'Menanti di Bawah Pohon Kamboja' judul lagu zaman dulu yang dinyanyikan oleh alm. Rahmad Kartolo sayup terngiang secara audible di telinga. Memori ingatanku pun kembali ke beberapa tahun silam. Lagu ini dulu sering dilantunkan seseorang yang spesial bagiku jika kami berdua sedang berjalan kaki dan melihat pohon atau bunga kamboja hias di perumahan elite menuju kampus. Suaranya yang merdu membuatku tersenyum sehingga perjalanan tidak terasa melelahkan. Ya, kami mencari tempat indekos agak jauh dari kampus dengan alasan lebih murah.

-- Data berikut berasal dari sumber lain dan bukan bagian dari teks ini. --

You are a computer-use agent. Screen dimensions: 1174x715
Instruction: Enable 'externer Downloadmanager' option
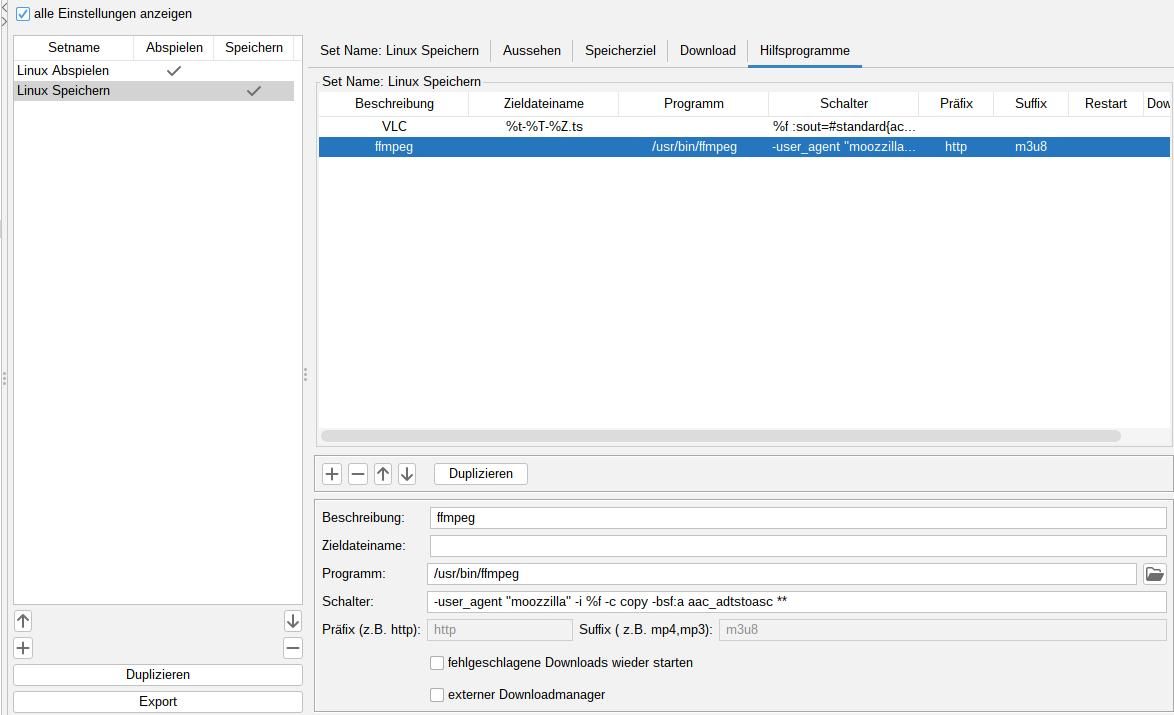[437, 695]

"Dik, kelak kalau aku lebih dulu dipanggil Tuhan, kamu kutunggu di bawah pohon kamboja, ya!" selorohnya suatu saat.
"Ih, nggak mau! Kalau aku ditunggu di bawah pohon kamboja, belum tentu itu ragamu, 'kan? Bagaimana kalau ...!"
"Iya, ya ... benar. Kita nggak mau menjadi hantu yang menghantui, 'kan ya!" potongnya.
"Lah, iya. Benar! Jadi, nggak usah ditunggu atau menunggu!" pintaku tegas.
 "Ih, sudah ah, jangan membahas yang horor!" lanjutku.
"Hehehe ... iya, apalagi ini malam Jumat!" serunya. "Harusnya ... kutunggu di gerbang surga saja, kan?"
"Mas, apa-apaan sih, ahh ...!"Â
Tentu saja membuatku semakin mrinding karena saat itu kami berdua sedang berada di luar rumah. Tepatnya, kami sedang berjalan menuju pulang dari kampus ke arah indekos. Pada suatu senja temaram dan melintasi sebuah makam. Di tengah terdapat jalanan setapak yang digunakan masyarakat sebagai jalan lintas mempercepat tiba di rumah.
"Dik, tunggu!" Dipungutnya sekuntum kamboja segar di dekat kakinya lalu disematkan di telingaku.
"Ih, Mas! Apaan, sih! Ayo, cepat pulang!" tarikku.